Passage provided
• • • • • • •

The Legislative Framework / Jurisprudence and Application to the Facts in this Appeal
A. Issue #1: Whether the Appellant acted as an agent of the Frontender in its dealings with the Latecomer
 Professor Gerald Fridman in Canadian Agency Law (2nd ed., Markham: LexisNexis Canada Inc., 2012) at page 4, defined “agency” in the following manner:
… the relationship that exists between two persons when one, called the agent, is considered in law to represent the other, called the principal, in such a way as to be able to affect the principal’s legal position by the making of contracts or the disposition of property.
 In Merchant Law, the Federal Court of Appeal, at paragraph 15, approved GST/HST Policy Statement P-182R as a “useful tool” when determining whether agency may exist between two parties. That policy statement, at page 3, sets out the following three essential qualities that are indicative of an agency relationship:
1. Consent of both the principal and the agent;
2. Authority of the agent to affect the principal’s legal position; and
3. The principal’s control of the agent’s actions.
 In addition, the policy statement, at pages 5 to 7, sets out the following eight indicators that may be helpful in determining whether the three essential qualities of agency exist in a particular relationship:
Assumption of Risk
An agent usually does not assume the risk of loss from a transaction with a third party. For example, if the value of property diminishes after it is acquired from the third party, the loss normally would be borne by the principal. This is not to say that an agent does not bear any risk at all. For example, an agent could be liable for damages caused by its own negligence. …
A person’s accounting practices may reveal how the person perceives its role in a relationship. For example, an agent will generally not record in its books, as expenses, amounts paid toward the cost of property or services acquired in its capacity as an agent. Similarly, the agent will not record, as revenues, amounts received for property or services supplied as agent. Moreover, an agent will generally not record an acquisition made in its capacity as an agent as an asset and will not record an obligation incurred as an agent as a liability.

• • • • • • •

Raw data
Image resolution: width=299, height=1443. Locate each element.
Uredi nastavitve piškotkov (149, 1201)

• • • • • • •

Aim A
In the passage on agency law, starting with "The Legislative Framework" and going on through "disposition of property.", replace "principal" with "represented party" and write out that portion.
Aim B
Carry on the passage on agency law from the point where it stops.

Task response A
The Legislative Framework / Jurisprudence and Application to the Facts in this Appeal
A. Issue #1: Whether the Appellant acted as an agent of the Frontender in its dealings with the Latecomer
 Professor Gerald Fridman in Canadian Agency Law (2nd ed., Markham: LexisNexis Canada Inc., 2012) at page 4, defined “agency” in the following manner:
… the relationship that exists between two persons when one, called the agent, is considered in law to represent the other, called the represented party, in such a way as to be able to affect the represented party’s legal position by the making of contracts or the disposition of property.

Task response B
In addition, the fact that a person segregates from its own funds any monies received or paid in connection with another person is indicative of an agency relationship. …
Remuneration of an agent generally takes the form of a set fee. This fee is sometimes referred to as a commission. However, sometimes an agent may be paid an hourly wage.
An agent usually undertakes to use its best efforts in acting for a principal but does not guarantee a certain result. …
Alteration of Property Acquired
In general, agents do not alter the nature of property acquired from a third party before it is passed on to the principal, although this is also true in many cases where someone acquires property from a third party otherwise than as agent.
Use of Property or Service
Where a person acquires property or services, the consumption or use of the property or services by the person generally indicates that the person did not acquire them as agent on behalf of another person. …
Liability Under Contract/Liability for Payment
Where a person sells goods on behalf of a supplier, the supplier is liable to provide whatever it is that the purchaser has bought. That is, if the terms of the agreement are not met, the purchaser will generally have recourse against the supplier as opposed to the person selling on behalf of the supplier. Similarly, where a person purchases goods on behalf of another person, the other person is liable to pay for whatever it is that the supplier has sold. In such circumstances, the person acting on behalf of the purchaser is considered an agent of the purchaser.
Ownership of Property
Generally, an agent does not acquire an interest in any property it acquires as agent on behalf of a principal, as the ownership of the property passes directly to the principal. However, a principal and an agent may agree that the agent will hold title to the property.
Depending on the facts of a particular relationship, some of these indicators may not be applicable at all, while others may reflect the existence of one or more of the three essential qualities of agency.
 The Federal Court of Appeal in Merchant Law focused on the second essential quality of an agency relationship, that is, the authority of the agent to affect the principal’s legal position. At paragraph 17 of the reasons, the Court quoted Professor Fridman, Canadian Agency Law (2009), as follows:
… “the law of agency will apply only when the acts of one person on behalf of another make a difference to that other’s legal position, that is to say, his or her rights against, and liabilities towards, others. The grant of the right to exercise another person’s legal powers, thereby potentially affecting the grantor’s legal position, is an essential feature of agency.”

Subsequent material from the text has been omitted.